◆ USING THE INFORMATION
1) In the Abstract of the article on computers in evidence-based care, what potential uses of computers did the conference examine? List every one.
2) Return the part of the article on computers in evidence-based care that begins at the words "Computers are poised to become full-fledged" and ends after "raised on computers.", copied word for word.

◆ EXCERPTED TEXT
Computers a cornerstone of evidence-based care, conference told

Fran Lowry

Fran Lowry is a freelance writer living in Toronto.

Canadian Medical Association Journal 1995; 153: 1636-1639

[résumé]


Abstract

Computers are poised to become key players in the delivery of health care, but are physicians ready for them? A recent conference on medical communication in the electronic era examined the potential of computers to assist in diagnosis, provide continuing medical education, disseminate evidence and research findings, and simplify practice management. However, delegates were told that even though many medical practices are computerized, it is often staff members and not physicians who use the technology. For computers to gain wider acceptance for medical purposes, physicians need to be made comfortable with their use at an early stage of training.

Résumé

Les ordinateurs sont sur le point de jouer un rôle clé dans la prestation des soins de santé, mais les médecins y sont-ils prêts? Les participants à une conférence sur les communications médicales à l'ère électronique ont examiné les possibilités offertes par les ordinateurs qui peuvent appuyer le diagnostic, fournir de l'éducation médicale continue, diffuser des données probantes et des résultats de recherche et simplifier la gestion de la pratique. Les participants ont toutefois appris que même si beaucoup de cabinets sont informatisés, ce sont les employés et non les médecins qui utilisent la technologie. Pour que l'utilisation des ordinateurs se répande davantage à des fins médicales, les médecins doivent se sentir à l'aise de les utiliser dès le début de leur formation.

Computers are poised to become full-fledged partners in the health care delivery system, but they'll have to find greater acceptance from Canadian physicians first.

A panel of physicians gathered for a recent conference on medical communication in the electronic era said computers have the potential to facilitate diagnosis, keep doctors informed about research findings and make practice management simpler and more efficient.

But this dazzling potential will not be realized until physicians overcome their reluctance to use computers daily in their practices, or until the older generation is replaced by young physicians raised on computers.

Delegates attending the recent conference of the Canadian chapter of the American Medical Writers Association (AMWA) heard that most doctors appear a little hesitant about increased computerization because it is costly and finding the right back-up support is often difficult.

Dr. Robert Hayward, director of the Health Information Research Unit at McMaster University in Hamilton, said computers can and should be used to help clinicians make diagnostic decisions. "I'm deeply troubled," he said. "I look to the future and see myself having even less time than I have now for trying to attain and retain a massive amount of knowledge that my patients and my colleagues expect me to have. [And] I see my students, interns and residents growing more and more disappointed with the amount of knowledge that I demand. It's a pretty desperate feeling."

◆ EXCERPTED DATA
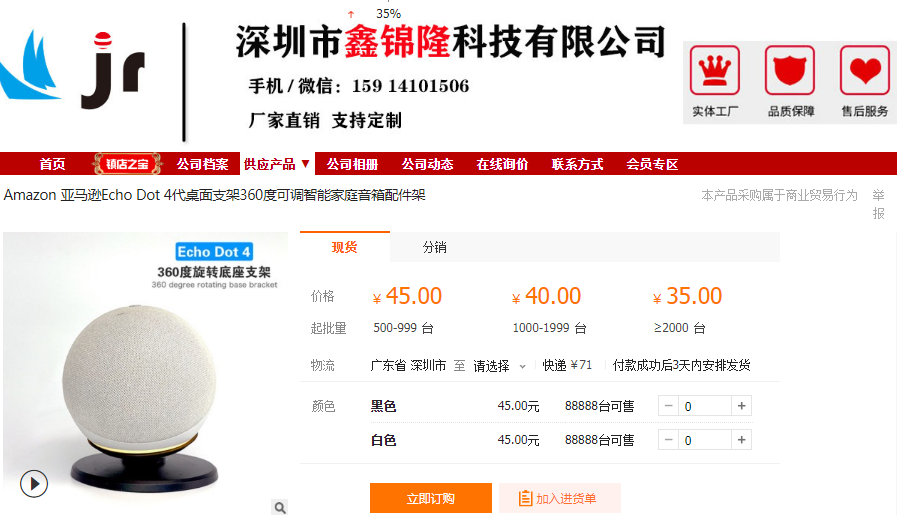Increase the 黑色 quantity with the plus button
Screen dimensions: 897x515
pos(741,406)
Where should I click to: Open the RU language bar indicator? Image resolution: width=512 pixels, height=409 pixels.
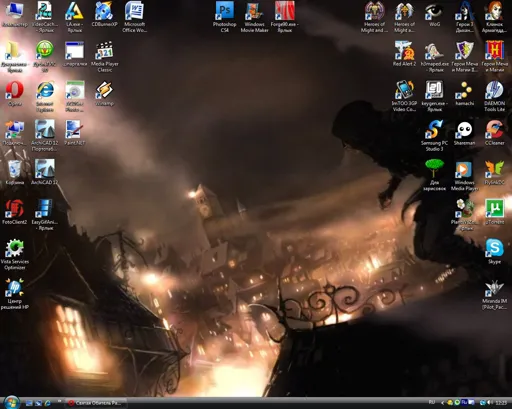[432, 402]
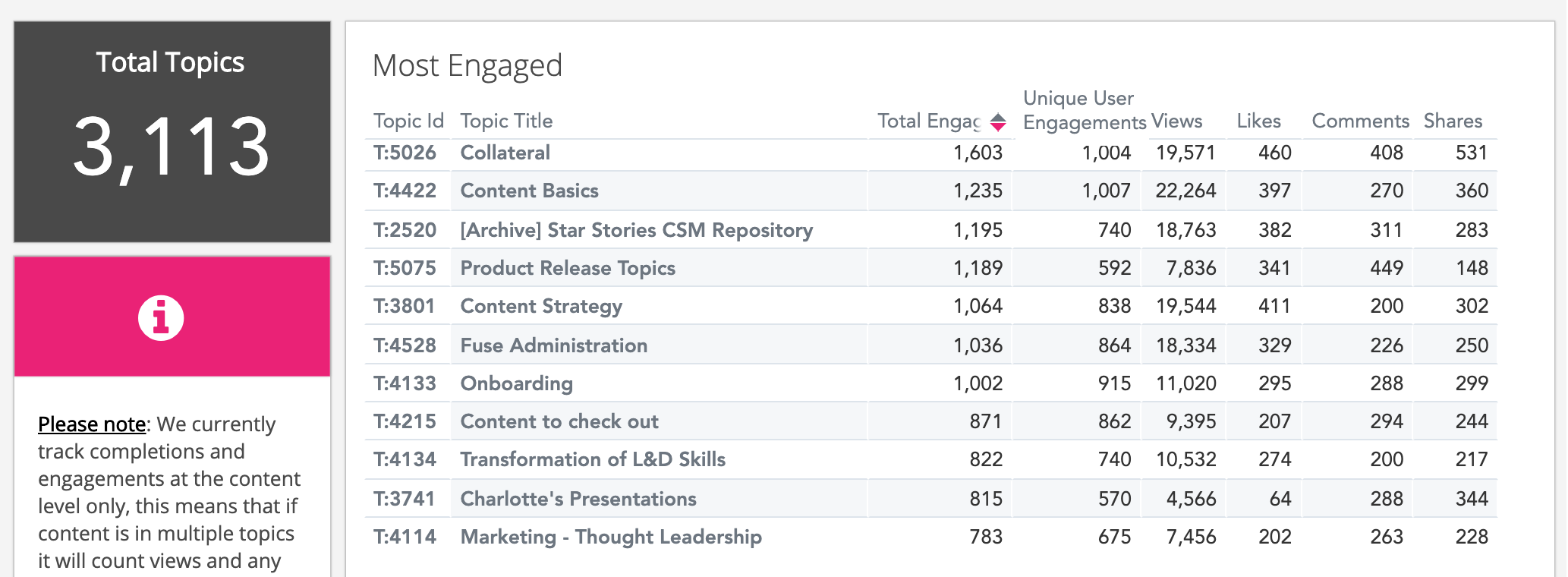The width and height of the screenshot is (1568, 577).
Task: Click the Total Topics 3,113 tile
Action: (x=172, y=132)
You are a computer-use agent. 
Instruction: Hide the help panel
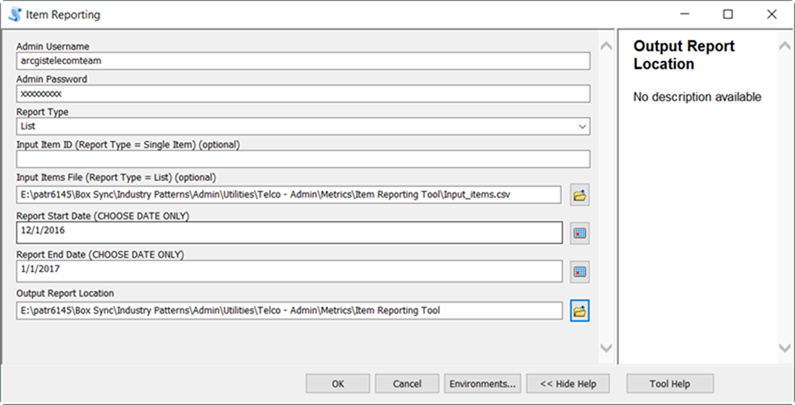(568, 384)
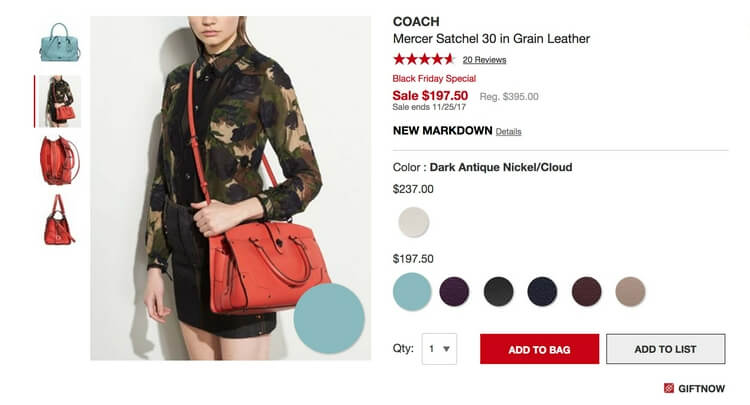Open the Qty quantity dropdown

(x=439, y=349)
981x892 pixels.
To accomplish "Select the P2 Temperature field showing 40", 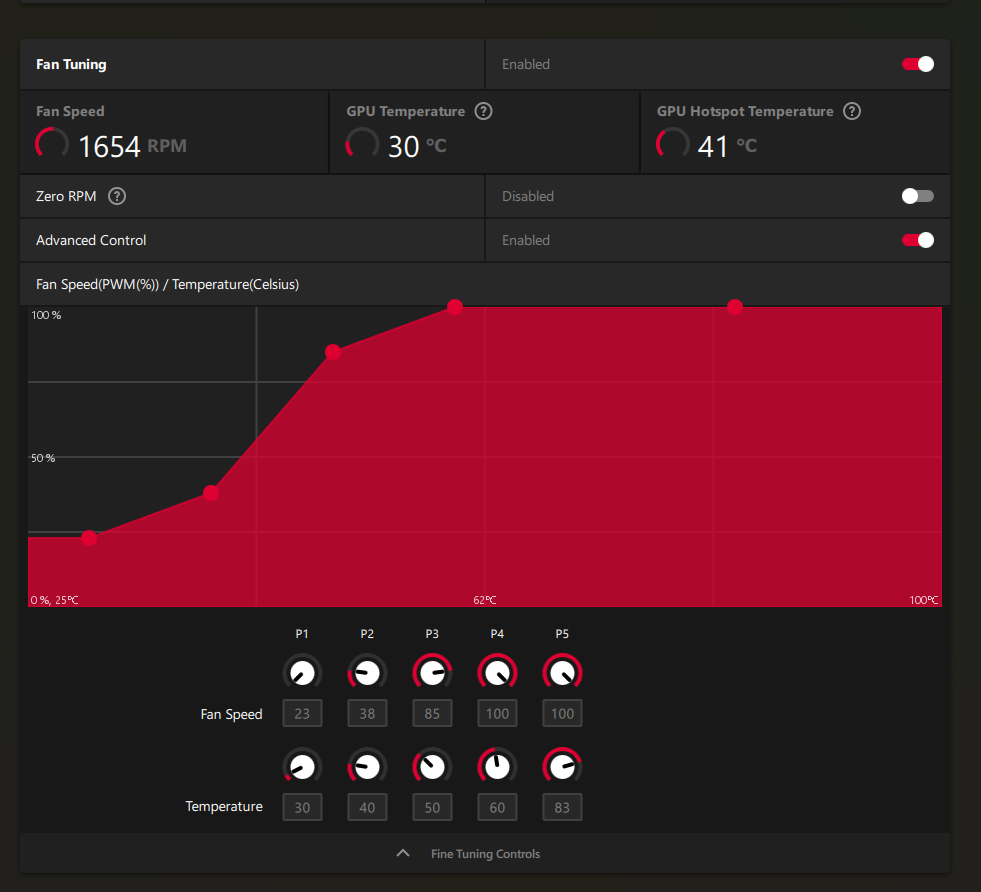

◆ ANSWER SET
1)
- Assisting in diagnosis
- Providing continuing medical education
- Disseminating evidence and research findings
- Simplifying practice management

2)
Computers are poised to become full-fledged partners in the health care delivery system, but they'll have to find greater acceptance from Canadian physicians first.

A panel of physicians gathered for a recent conference on medical communication in the electronic era said computers have the potential to facilitate diagnosis, keep doctors informed about research findings and make practice management simpler and more efficient.

But this dazzling potential will not be realized until physicians overcome their reluctance to use computers daily in their practices, or until the older generation is replaced by young physicians raised on computers.